Taylor Hunt

Posted on Mar 15, 2022 • Edited on Jan 17, 2024

The weirdly obscure art of Streamed HTML

#webdev #performance #marko #svelte

My goal from last time: reuse our existing APIs in a demo of the fastest possible version of our ecommerce website… and keep it under 20 kilobytes.

I decided this called for an MPA. (aka a traditional web app. Site. Thang. Not-SPA. Whatever.)

And with that decision, I doomed the site to feel slow and clunky

In theory, there’s no reason MPA interactions need be as slow as commonly encountered. But in practice, there are many reasons.

Here’s an example. At Kroger, product searches take two steps:

Send user’s query to an API to get matching product codes
Send those product codes to an API to get product names, prices, etc.

Using those APIs to generate a search results page would look something like this:

const resultsData = fetch(`/api/search?${new URLSearchParams({
    query: usersSearchString
  })}`)
  .then(r => r.json())
  .then(({ upcs }) =>
    fetch(`/api/products/details?${new URLSearchParams({ upcs })}`
  )
  .then(r => r.json())

res.writeHead(resultsData.success ? 200 : 500, {
  'content-type': 'text/html;charset=utf-8'
})

const htmlResponse = searchPageTemplate.render({
    searchedQuery: usersSearchString,
    results: resultsData
  })

res.write(htmlResponse)
res.end()

Each fetch takes time, and /api/products/details only happens after /api/search finishes. Plus, those requests traveled from my computer to the datacenter and back. A real server making those calls would sit next to the others for very fast requests.
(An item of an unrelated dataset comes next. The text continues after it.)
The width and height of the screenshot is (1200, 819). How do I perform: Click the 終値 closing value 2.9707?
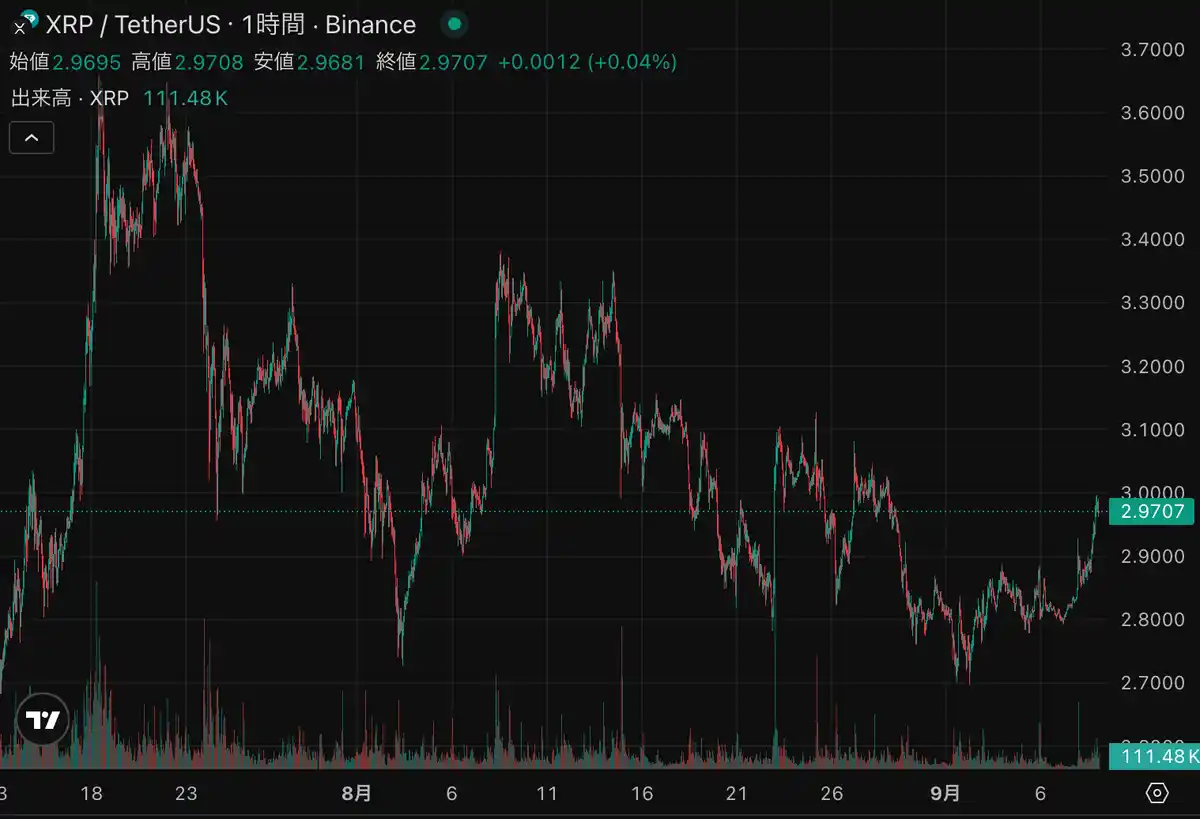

But on my demo machine, the calls usually took ~200 milliseconds, sometimes spiking as high as 800ms. Combined with the target 3G network, server processing time, and other inconvenient realities, I was frequently flouting the 100–1000ms limit for “natural and continuous progression of tasks”.

So the problem is high Time to First Byte, huh?

No worries! High Time to First Byte (TTFB) is a known performance culprit. Browser devtools, Lighthouse, and other speed utensils all warn about it, so there’s lots of advice for fixing it!

Except, none of the easily-found advice for improving TTFB helps:

Optimize the server application to prepare pages faster: Node.js spent 30ms or less handling the request and sending HTML. Very little to be gained there.
Optimize database queries or migrate to faster database systems: I was not allowed to touch our databases or API servers.
Upgrade server hardware to have more memory or CPU: This ran on a MacBook Pro with plenty of unused RAM and CPU.
Cache the expensive lookups: Caching can’t help the first requests, unless I precache all known endpoints or something. Even then, that wouldn’t work for search: users can and will search for strings never seen before.

The problem: web performance is other people

If only two API calls were a struggle, I was in for ruination. Here are some data sources our homepage uses:

Authentication and user info
Items in shopping cart
Selected store, pickup vs. delivery, etc.
Recommended products
Products on sale
Previous purchases
Sponsored products
Location-specific promotions
Recommended coupons
A/B tests
Subscription to Kroger Boost
…and so on. You get it, there’s a lot — and that’s only the stuff you can see.

Like many large companies, each data source may be owned by different teams. With their own schedules, SLAs, and bugs.

A unamused man in front of a whiteboard, upon which scads of shapes with silly labels like “Magic Baby” and “Hell Proxy”, festooned by arrows pointing every which way. — After you see real API charts, Krazam’s satirical microservices diagram gets either more or less funny. Still figuring out which.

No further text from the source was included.